Reverse-engineering an old wound
Posted by Trixter on November 8, 2012
Nearly two decades ago on the usenet newsgroups comp.sys.ibm.pc.demos and comp.sys.ibm.pc.soundcard, there were some accusations flung around that Josh Jensen (Cyberstrike of Renaissance, for those who still remember the PC demoscene) had copied entire chunks of Mark J. Cox‘s MODPLAY to use in his own modplayer SuperProPlay (and later MASI sound system). Just as time has a way of healing old wounds, advances in technology has a way of ripping them open again, and a chance encounter with some familiar assembly code in October got me thinking about the accusations against Jensen all those years ago. I didn’t give it much attention back then, but I’m a different person now, with much more skill than I had 20 years ago. With decades of x86 assembler, reverse-engineering, and programming skills under my belt, I decided to take another look at this issue to see if it could be answered definitively. I armed myself with much better RE tools (IDA) as well as Josh’s released Protracker Playing Source (PPS) v1.10 source code (PPS110.ZIP) and spent about an hour looking at them both.
My verdict: Josh quite absolutely copied entire chunks of MODPLAY for use in his own code.
When accused, Josh’s paraphrased explanation at the time was “it’s a modplayer, of course some things are going to be the same from player to player”, but that only makes sense at a high level. Yes, the basics of playing a mod are the same across all players, such as interpreting the data structures and effects, mixing four channels into a single output channel, etc. But the devil is in the details, and it is the details that point to copying. The code is not 100% identical at an assembler level, but there are some very unique choices Mark made in the original MODPLAY that mysteriously show up in Josh’s source, such as internal housekeeping, and the inner mixing loop.

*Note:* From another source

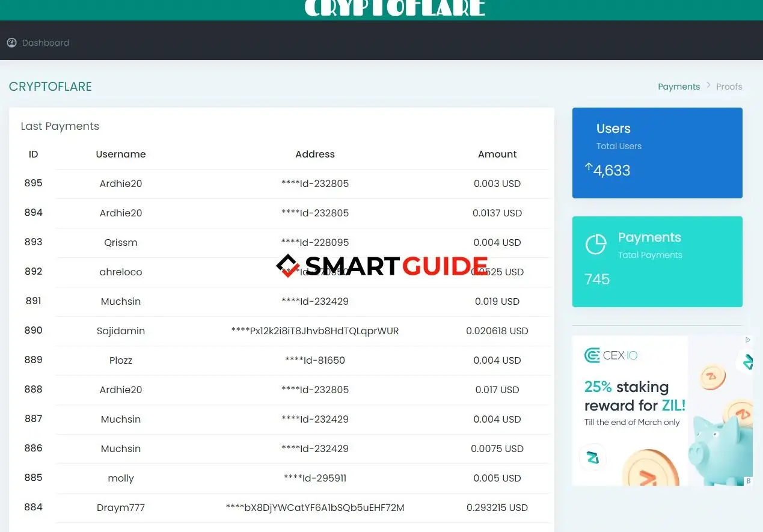Click the upward arrow icon beside 4,633

tap(589, 167)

The mixing loop, I have found, is a good “fingerprint” for a modplayer — almost every author implements it in a different way. There are bare-metal fastest-possible implementation loops (such as the self- modifying fixed-length code of Carlo‘s Galaxy Player), loops optimized for low memory usage (such as MODPLAY’s loop which uses a MUL in the inner loop), loops that trade memory for speed (such as TANTRAKR which uses a 128K lookup table to eliminate MUL), and all targets inbetween. 4 channels or N channels? 32-bit mixing or 16-bit mixing? Logarithmic or linear volume tables? Cubic interpolation or linear interpolation? Just about every x86 mixing modplayer is different. And the choice Mark Cox made — utilizing a MUL in the inner loop and making heavy use of memory variables — was because he knew his target was a 286 or later and could handle it. You can also tell from the MODPLAY disassembly that Mark was working in a vacuum, because his performance-sensitive code is nowhere near as optimized as it could be (sorry Mark!). Looking at Jensen’s source, you can see exactly the same methods at play, including the inner loop (although Jensen made a few tiny 1- and 2-opcode optimization changes here and there).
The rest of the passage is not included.